** START OF EXTRACTED INFORMATION **

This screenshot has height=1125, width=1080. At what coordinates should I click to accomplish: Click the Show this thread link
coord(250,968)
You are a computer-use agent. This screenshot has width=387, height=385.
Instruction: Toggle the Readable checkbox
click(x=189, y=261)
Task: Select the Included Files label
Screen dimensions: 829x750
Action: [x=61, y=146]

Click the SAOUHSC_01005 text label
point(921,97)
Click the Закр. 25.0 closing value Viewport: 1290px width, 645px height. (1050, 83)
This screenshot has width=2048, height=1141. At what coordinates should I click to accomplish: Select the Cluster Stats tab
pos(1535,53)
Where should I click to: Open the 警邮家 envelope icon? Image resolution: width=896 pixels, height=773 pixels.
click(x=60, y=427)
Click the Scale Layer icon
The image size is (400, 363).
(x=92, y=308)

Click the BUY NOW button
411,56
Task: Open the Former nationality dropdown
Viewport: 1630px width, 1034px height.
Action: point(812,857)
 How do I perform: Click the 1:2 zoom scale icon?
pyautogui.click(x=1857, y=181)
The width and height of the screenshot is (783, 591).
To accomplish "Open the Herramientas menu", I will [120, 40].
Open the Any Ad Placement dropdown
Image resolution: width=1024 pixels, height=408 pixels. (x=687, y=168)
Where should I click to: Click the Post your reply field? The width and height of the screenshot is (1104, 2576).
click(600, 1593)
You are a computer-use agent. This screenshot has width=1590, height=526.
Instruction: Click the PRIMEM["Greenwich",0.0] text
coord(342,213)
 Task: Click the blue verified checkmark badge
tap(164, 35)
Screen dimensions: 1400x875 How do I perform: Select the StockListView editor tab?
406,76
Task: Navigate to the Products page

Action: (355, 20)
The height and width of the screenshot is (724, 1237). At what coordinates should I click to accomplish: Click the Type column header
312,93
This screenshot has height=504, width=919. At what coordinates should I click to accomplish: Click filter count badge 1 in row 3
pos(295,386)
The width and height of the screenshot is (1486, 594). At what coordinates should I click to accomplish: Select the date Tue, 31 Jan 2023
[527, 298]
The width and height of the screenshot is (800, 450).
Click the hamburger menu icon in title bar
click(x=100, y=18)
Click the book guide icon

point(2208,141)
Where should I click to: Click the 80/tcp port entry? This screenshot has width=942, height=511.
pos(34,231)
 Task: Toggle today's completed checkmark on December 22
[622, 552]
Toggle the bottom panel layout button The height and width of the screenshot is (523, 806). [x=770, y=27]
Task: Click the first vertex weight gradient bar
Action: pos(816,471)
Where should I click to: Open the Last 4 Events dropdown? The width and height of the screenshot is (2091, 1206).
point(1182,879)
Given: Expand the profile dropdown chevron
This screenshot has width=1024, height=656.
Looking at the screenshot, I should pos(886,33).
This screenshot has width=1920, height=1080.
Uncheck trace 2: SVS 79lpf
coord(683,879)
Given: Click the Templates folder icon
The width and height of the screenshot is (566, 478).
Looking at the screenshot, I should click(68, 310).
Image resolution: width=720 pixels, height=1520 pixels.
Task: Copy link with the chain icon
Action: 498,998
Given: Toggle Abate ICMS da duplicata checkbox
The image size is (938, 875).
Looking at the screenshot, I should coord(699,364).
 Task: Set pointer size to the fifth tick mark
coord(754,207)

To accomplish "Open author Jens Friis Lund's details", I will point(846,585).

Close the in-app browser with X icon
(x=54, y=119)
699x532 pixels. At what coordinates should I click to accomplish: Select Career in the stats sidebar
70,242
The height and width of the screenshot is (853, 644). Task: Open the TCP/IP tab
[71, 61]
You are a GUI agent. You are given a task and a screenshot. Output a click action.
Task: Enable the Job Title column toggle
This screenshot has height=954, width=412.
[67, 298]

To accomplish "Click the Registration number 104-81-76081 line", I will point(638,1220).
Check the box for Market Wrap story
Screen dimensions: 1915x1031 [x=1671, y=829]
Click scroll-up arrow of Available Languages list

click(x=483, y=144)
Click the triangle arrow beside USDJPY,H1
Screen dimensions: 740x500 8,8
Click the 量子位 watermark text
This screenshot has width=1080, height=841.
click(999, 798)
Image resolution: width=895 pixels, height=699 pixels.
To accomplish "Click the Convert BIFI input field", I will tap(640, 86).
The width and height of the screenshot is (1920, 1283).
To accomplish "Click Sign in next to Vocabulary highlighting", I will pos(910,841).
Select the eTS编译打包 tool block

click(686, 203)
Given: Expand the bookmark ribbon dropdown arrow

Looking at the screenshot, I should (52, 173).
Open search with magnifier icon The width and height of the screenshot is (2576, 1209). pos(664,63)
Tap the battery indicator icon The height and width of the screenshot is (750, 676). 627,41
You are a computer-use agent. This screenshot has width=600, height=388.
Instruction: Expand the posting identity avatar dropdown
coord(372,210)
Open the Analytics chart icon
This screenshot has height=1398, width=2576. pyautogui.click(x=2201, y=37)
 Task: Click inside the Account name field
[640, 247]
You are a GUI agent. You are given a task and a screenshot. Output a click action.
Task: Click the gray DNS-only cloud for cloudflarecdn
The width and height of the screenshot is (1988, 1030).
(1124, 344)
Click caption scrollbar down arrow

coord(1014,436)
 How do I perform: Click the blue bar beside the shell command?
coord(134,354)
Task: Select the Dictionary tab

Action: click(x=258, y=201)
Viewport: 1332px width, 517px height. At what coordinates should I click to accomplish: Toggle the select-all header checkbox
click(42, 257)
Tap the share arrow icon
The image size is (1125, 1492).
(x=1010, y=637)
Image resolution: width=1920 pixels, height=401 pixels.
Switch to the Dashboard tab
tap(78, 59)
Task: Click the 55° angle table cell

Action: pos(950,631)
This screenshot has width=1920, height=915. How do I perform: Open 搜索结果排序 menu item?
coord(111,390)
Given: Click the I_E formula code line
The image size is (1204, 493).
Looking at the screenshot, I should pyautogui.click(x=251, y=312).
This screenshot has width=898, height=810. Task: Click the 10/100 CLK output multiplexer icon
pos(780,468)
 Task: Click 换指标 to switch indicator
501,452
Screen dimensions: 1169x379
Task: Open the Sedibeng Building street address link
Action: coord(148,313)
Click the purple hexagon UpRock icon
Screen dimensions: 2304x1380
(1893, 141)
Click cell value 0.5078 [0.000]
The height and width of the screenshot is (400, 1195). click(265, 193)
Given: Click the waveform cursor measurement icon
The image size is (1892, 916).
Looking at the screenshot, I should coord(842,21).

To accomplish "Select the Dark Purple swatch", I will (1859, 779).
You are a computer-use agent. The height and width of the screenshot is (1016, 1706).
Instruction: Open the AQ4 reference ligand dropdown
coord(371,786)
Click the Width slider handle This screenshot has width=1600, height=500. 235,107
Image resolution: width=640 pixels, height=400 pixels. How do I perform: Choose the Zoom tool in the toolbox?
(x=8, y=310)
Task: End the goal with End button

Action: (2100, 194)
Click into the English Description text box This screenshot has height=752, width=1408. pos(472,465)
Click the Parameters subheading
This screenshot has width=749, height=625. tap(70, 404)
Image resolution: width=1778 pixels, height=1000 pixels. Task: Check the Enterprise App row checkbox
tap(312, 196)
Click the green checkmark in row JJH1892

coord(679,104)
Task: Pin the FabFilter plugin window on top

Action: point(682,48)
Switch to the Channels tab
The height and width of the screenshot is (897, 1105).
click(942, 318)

** END OF EXTRACTED INFORMATION **

▶ [EXERCISE TASK]:
Copy out, word for word, everything in the items above from the line containing "Task: Click 换指标 to switch indicator" down to the line containing "(1893, 141)", including both of those lines.

▶ [EXERCISE SOLUTION]:
 Task: Click 换指标 to switch indicator
501,452
Screen dimensions: 1169x379
Task: Open the Sedibeng Building street address link
Action: coord(148,313)
Click the purple hexagon UpRock icon
Screen dimensions: 2304x1380
(1893, 141)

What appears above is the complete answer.